Derrière chaque symptôme se cache une histoire, derrière chaque maladie une trajectoire de vie, derrière chaque diagnostic une émotion.
Le patient ne présente pas seulement une lésion ou une anomalie biologique ; il raconte sa peur, son espoir, ses doutes et parfois sa solitude.
La littérature permet précisément d’entendre cette voix intérieure que les examens complémentaires ne peuvent ni mesurer ni quantifier.
La cérémonie d’ouverture, prévue à l’Amphithéâtre Abdelaziz Maouni, sera marquée par les interventions du Pr Mustapha Ijjaali, du Pr Tarik Squalli Houssaini, du Pr Mohammed Moubtassime et des responsables scientifiques du colloque.
Un hommage appuyé sera rendu au Pr Sidi Adil Ibrahimi, grande figure de l’enseignement médical marocain.
Les conférences inaugurales illustreront avec éclat la richesse de cette rencontre.
Pr Chakib Tazi évoquera Hayy ibn Yaqdhan d’Ibn Tufayl, tandis que Pr Olivier Laurini analysera la naissance de la psychiatrie à travers l’œuvre d’Honoré de Balzac.
Une table ronde prestigieuse intitulée « La médecine à l’épreuve de la création littéraire » réunira notamment Ghita El Khayat, Intissar Hadiyya, Hassan Bakhssiss, Habiba Touzani Idrissi et Mouad Moutawakil.
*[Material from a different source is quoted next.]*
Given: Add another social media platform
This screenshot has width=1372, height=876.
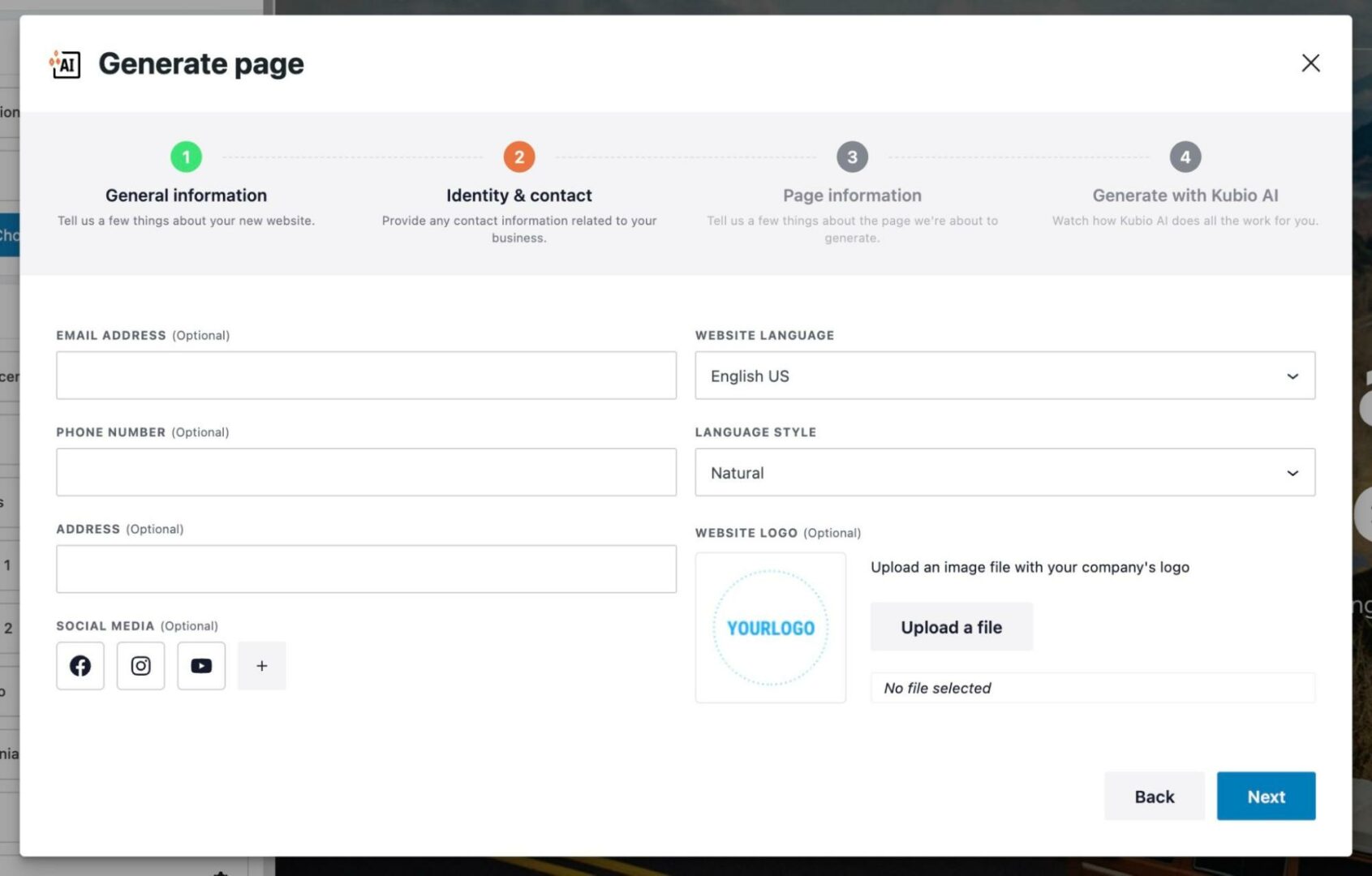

Pendant trois jours, les communications exploreront des thématiques d’une remarquable diversité : la représentation du médecin dans les romans, la narration de la maladie, la psychiatrie, le cancer, l’autisme, les maladies chroniques, l’éthique du soin, l’intelligence artificielle générative, ainsi que les liens entre médecine, cinéma, peinture et arts visuels.
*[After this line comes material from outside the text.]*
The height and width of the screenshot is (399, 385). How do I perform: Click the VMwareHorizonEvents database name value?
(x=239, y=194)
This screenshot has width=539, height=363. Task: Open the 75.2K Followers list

Les œuvres d’Albert Camus, Martin Winckler, Hervé Guibert, Léon Tolstoï, Gustave Flaubert, Molière, Frida Kahlo et Maylis de Kerangal serviront de points d’appui à une réflexion sur la douleur, la résilience et la dignité humaine.
Ce colloque rappelle avec force que la médecine est bien davantage qu’une somme de connaissances scientifiques.
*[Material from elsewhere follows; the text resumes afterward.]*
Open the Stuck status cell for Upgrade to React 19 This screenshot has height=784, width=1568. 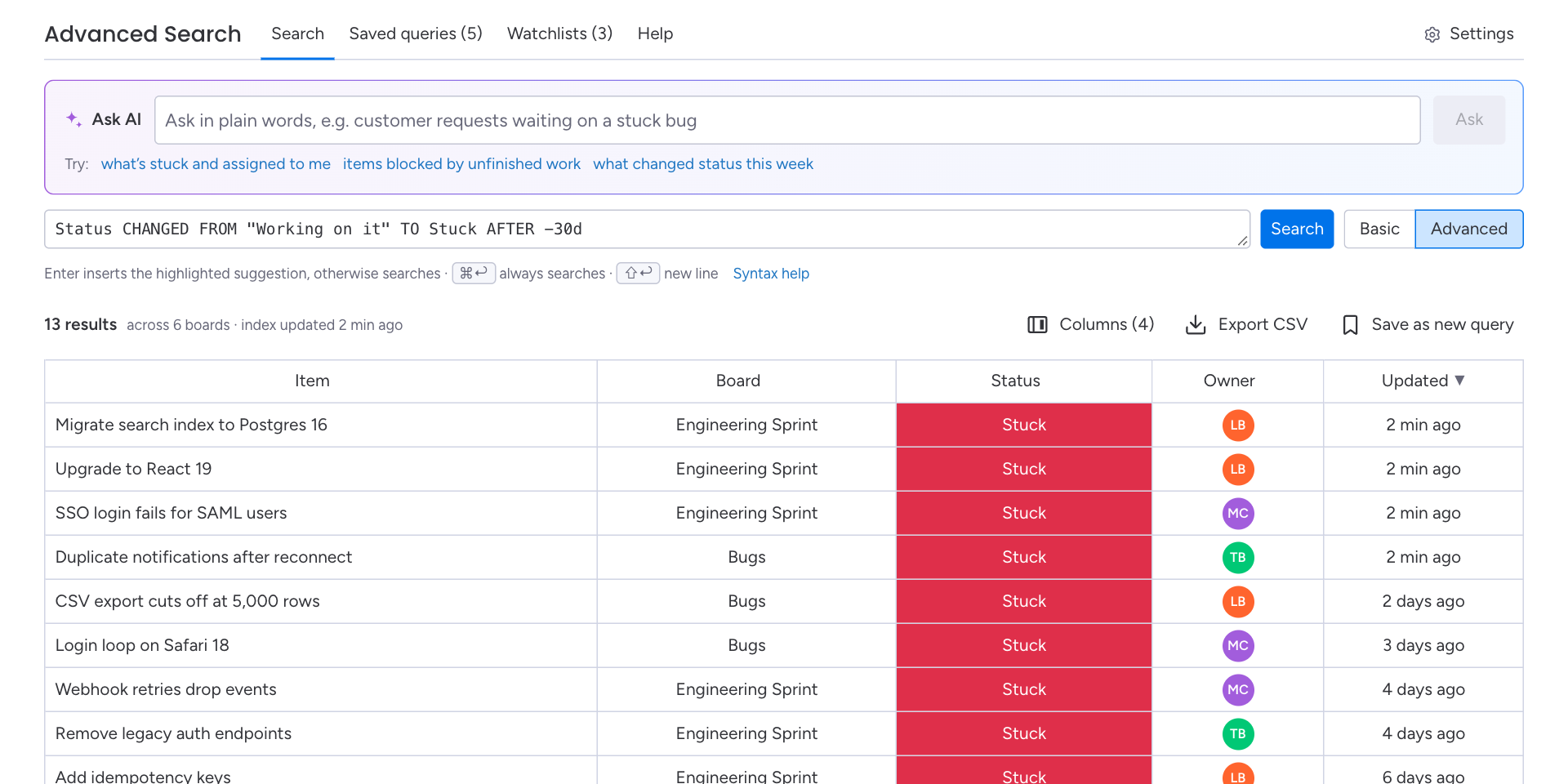1024,469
Elle est aussi une aventure humaine, une rencontre entre deux consciences, un pacte de confiance entre celui qui souffre et celui qui tente de soulager.
La littérature, en donnant voix à l’indicible, enrichit le regard du soignant et lui apprend à voir non seulement la maladie, mais surtout la personne qui la porte.
La clôture de cette rencontre sera marquée par un spectacle intitulé « فاس دار العلم والحكمة », hommage poétique à Fès, ville de savoir, de spiritualité et de médecine.
À l’heure où la médecine moderne s’appuie sur l’intelligence artificielle, la robotique et la génomique, ce colloque nous rappelle une vérité essentielle : pour soigner pleinement, il faut conjuguer la rigueur de la science à la sensibilité de la culture, et associer la précision du scalpel à la profondeur de la plume.